Endometrioid carcinoma represents around 80% of endometrial carcinomas. It is considered estrogen-dependent. Endometrioid carcinoma is the most common form of endometrial cancer in Lynch and Cowden syndrome. Tumor cells resemble proliferative type endometrium but show varying degrees of atypia and loss of nuclear polarity. Typically, cells form tightly packed glands with sharp luminal borders and without intervening stroma. Cribriform, microacinar, papillary, villoglandular, or solid growth patterns are also found. Squamous, morular and mucinous differentiation are often present. A three-tiered histological grading system is based on the percentage of the solid growth pattern in tumor. A precursor lesion of endometrioid carcinoma is well recognized and is called endometrioid intraepithelial neoplasia.

Serous carcinoma accounts for approximately 5 - 10% of endometrial carcinomas. It is more common in postmenopausal women and is considered estrogen independent. It is composed of cells with large atypical nuclei with hyperchromasia and prominent nucleoli, and frequent mitotic figures. Cells show several growth patterns: papillary, with or without appreciable fibrovascular cores, micropapillary pattern, gland-like without sharp luminal borders as seen in endometrioid carcinoma. It is not graded as it is considered a high grade by definition.

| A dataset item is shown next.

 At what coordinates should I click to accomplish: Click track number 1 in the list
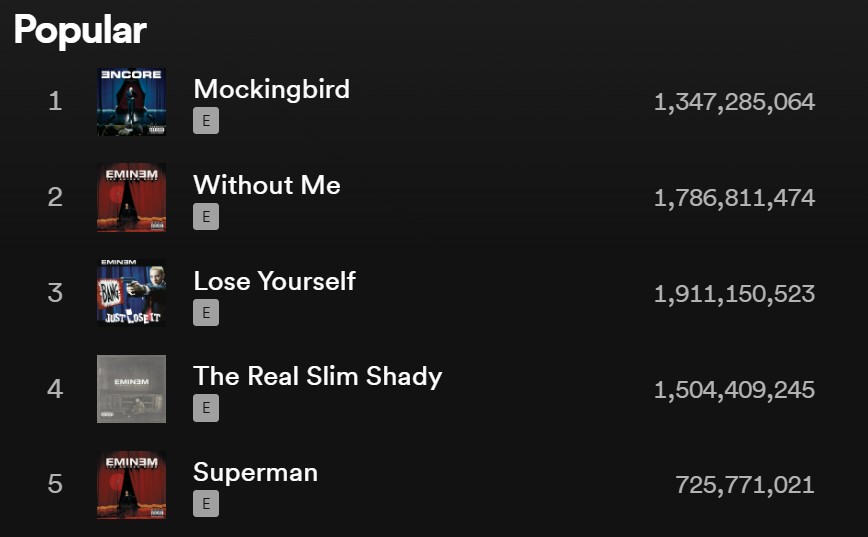click(55, 101)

Clear cell adenocarcinoma is found in less than 5% of all endometrial carcinomas, more commonly in postmenopausal women. It is rarely found in patients with Lynch syndrome. Clear cell adenocarcinoma is composed of variably pleomorphic cells that may be polygonal, cuboidal, flat or hobnail and have clear or eosinophilic cytoplasm. The cells show papillary, tubulocystic, or solid growth patterns. Diffuse nuclear stratification in the papillary areas or diffuse columnar cell changes exclude the diagnosis of this type.

Diagnosis of endometrial cancer is often based on morphological features. Immunohistochemistry is used in poorly differentiated tumors and for the diagnosis of precursor lesions. Endometrial carcinomas usually have the expression of cytokeratin 7 (KRT7), PAX8, and vimentin (often), and antibodies against hormone receptors (ER, PR), HNF-1B, Napsin A (NAPSA), p16, and p53 are useful for differentiation between types. Loss of PTEN expression confirms the diagnosis of endometrioid intraepithelial neoplasia and excludes reactive proliferations of the endometrium. Immunohistochemical evaluation of microsatellite instability (MSI) with antibodies against MSH2, MSH6, MLH1, and PMS1 is used for the screening of Lynch syndrome. Molecular investigation in endometrial cancer is gaining more importance as it may have prognostic and diagnostic use. Deletion of PTEN gene shown by fluorescent in situ hybridization has the same role as immunohistochemistry but is more sensitive ad specific. Detection of mutations in POLE and TP53 genes has a prognostic impact.

Primary treatment in most cases is surgical with complete removal of the uterus and both ovaries. The treatment with chemo- or radiotherapy is applied after surgery and depends on tumor stage and histologic grade of the tumor. Hormonal therapy is an option in women in reproductive age with low-grade tumors, non-invasive tumors who want to preserve fertility, and it can lead to complete remission. Overall, prognosis depends on tumor stage, histological type, and tumor grade. Patients with localized disease have better 5-year survival (near 95%), while the prognosis is poor in distant diseases with a 5-year survival being only near 18%. Serous carcinoma is regarded as an aggressive subtype. The presence of POLE mutations in high-grade endometrial carcinomas is a favorable prognostic factor despite high-grade histology, unlike TP53 mutations, which bear s poor prognosis.